EXERCISE OBJECTIVE
Wherever the string "screenshot" shows up in the data below, copy the whole line.

---------- RECORDED DATA

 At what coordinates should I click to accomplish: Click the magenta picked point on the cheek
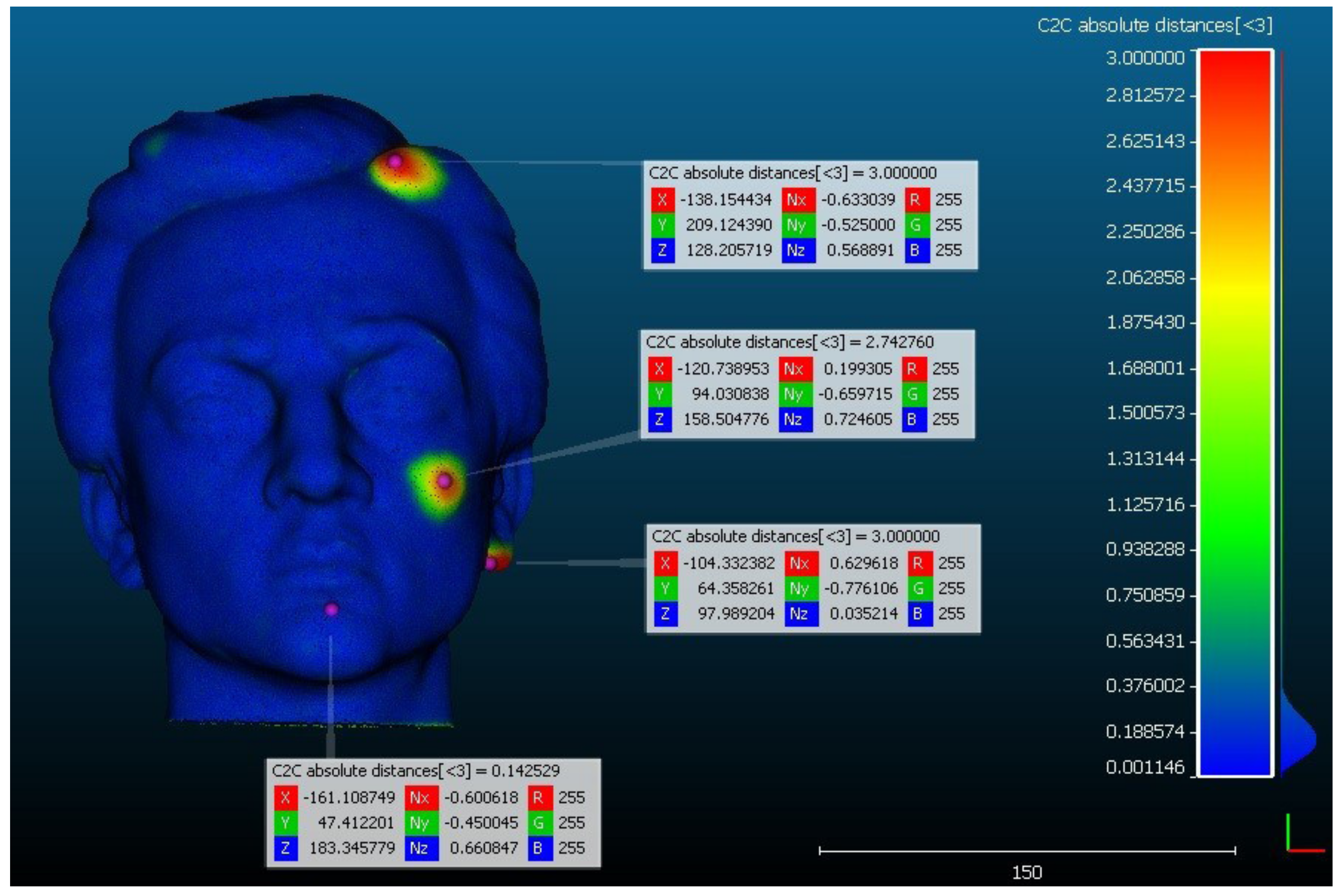tap(444, 481)
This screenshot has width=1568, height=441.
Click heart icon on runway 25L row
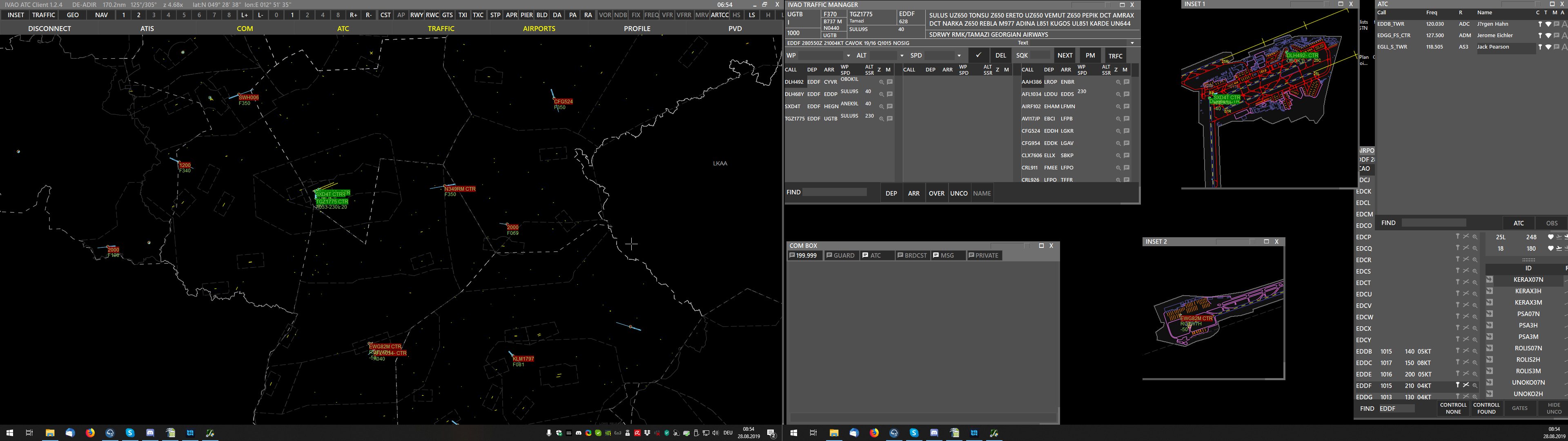(x=1550, y=237)
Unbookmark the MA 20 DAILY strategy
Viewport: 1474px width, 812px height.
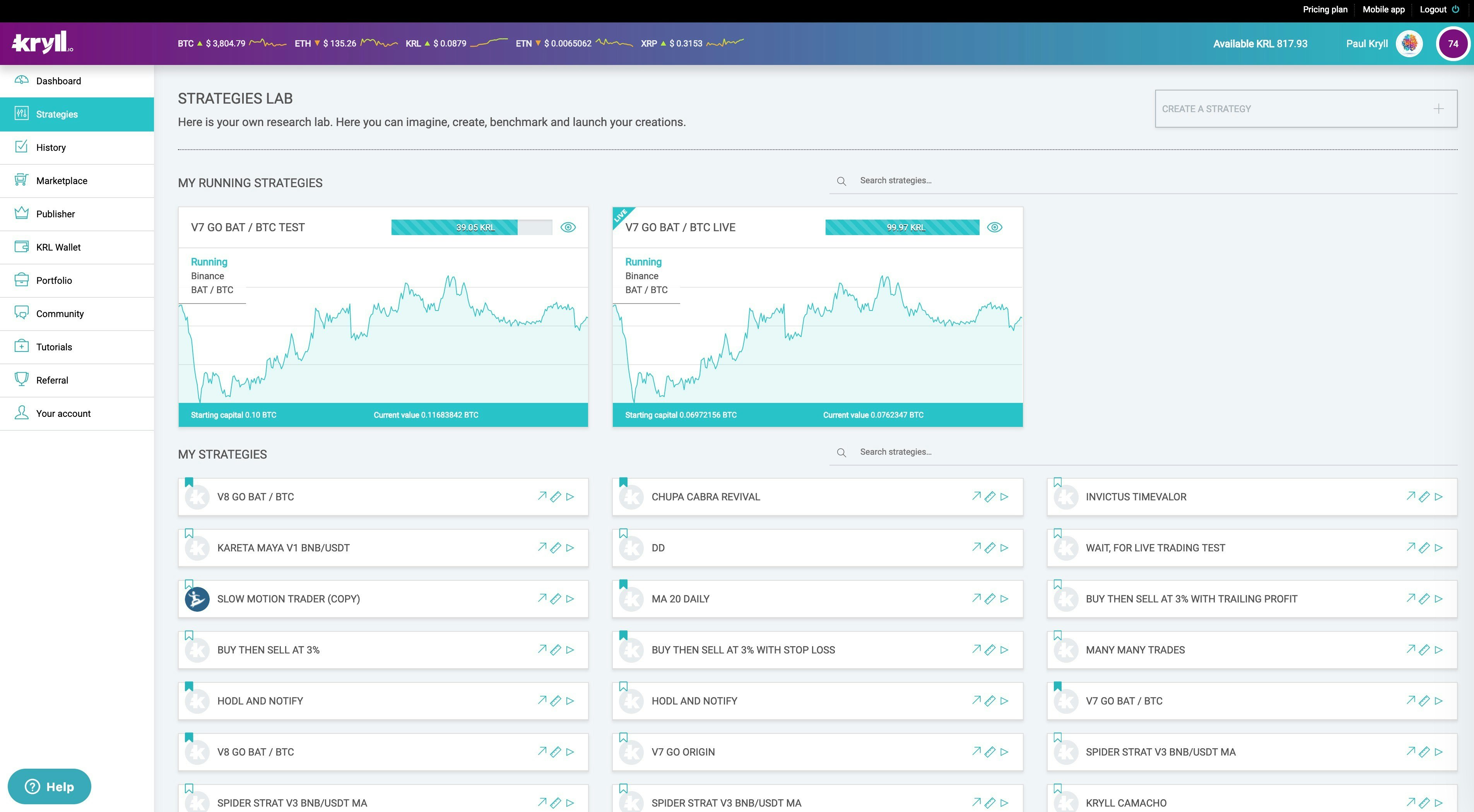[x=623, y=584]
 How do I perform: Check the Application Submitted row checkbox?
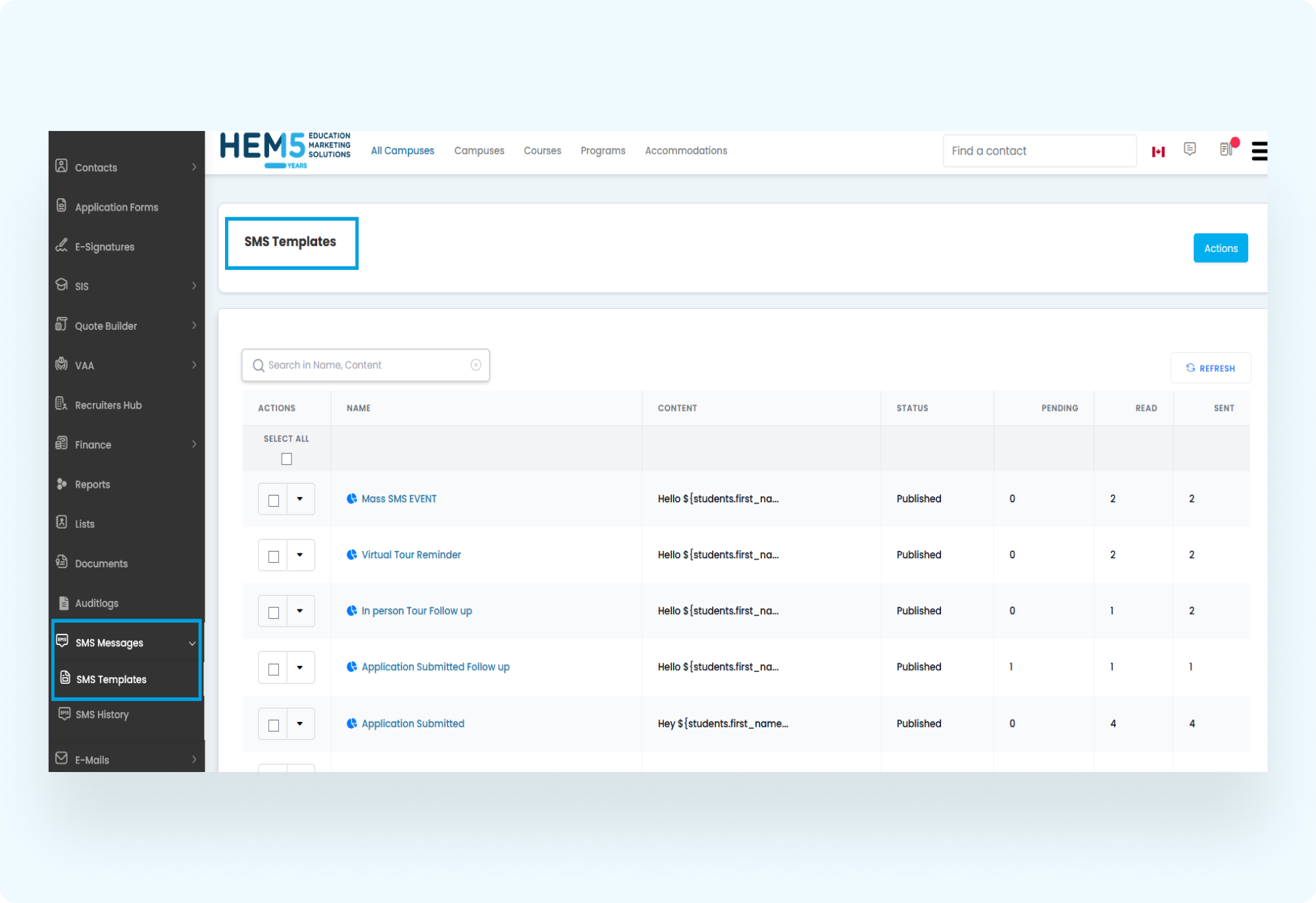pos(274,725)
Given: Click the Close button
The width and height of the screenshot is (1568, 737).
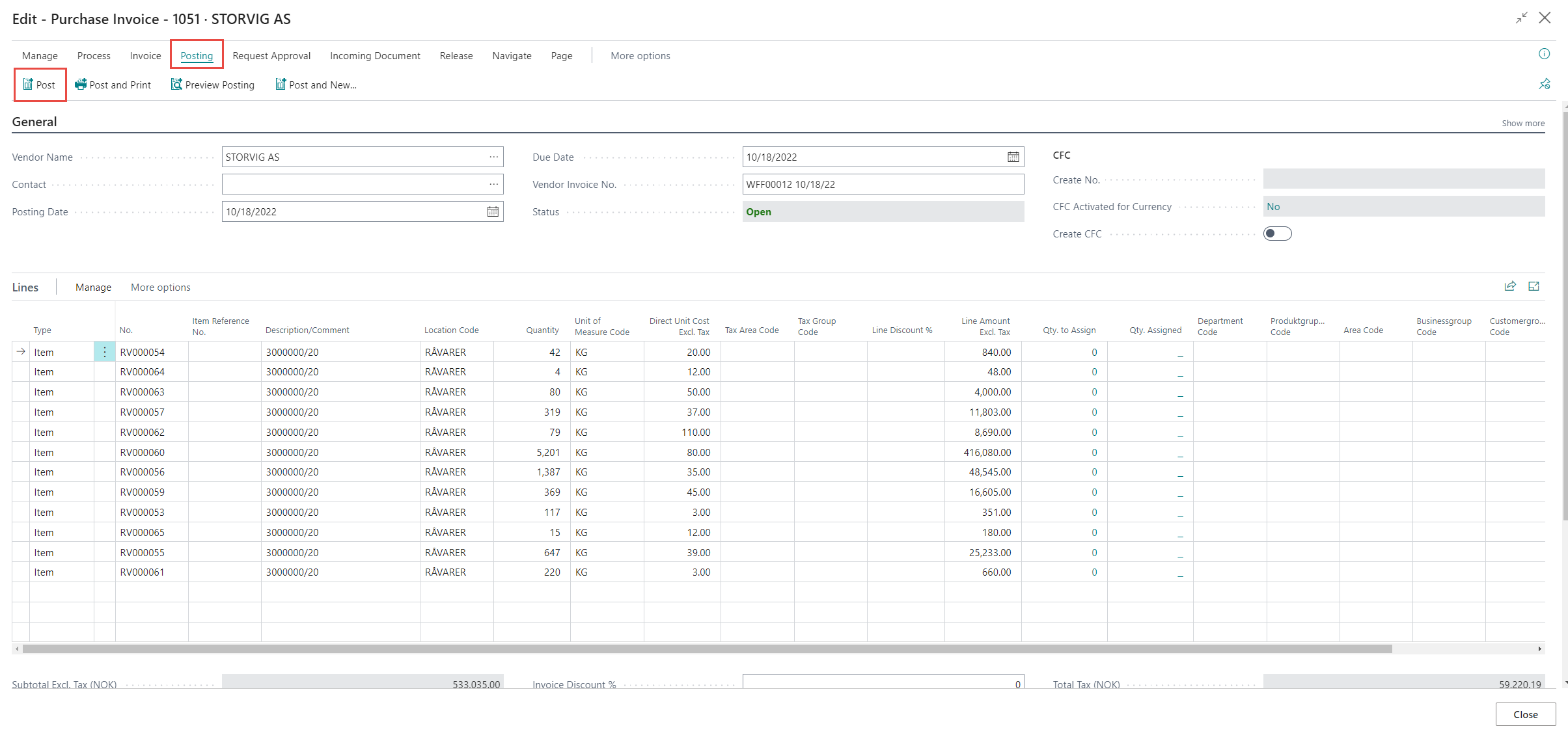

--------------------

EXERCISE ANSWER
This screenshot has width=1568, height=441.
The width and height of the screenshot is (1568, 737).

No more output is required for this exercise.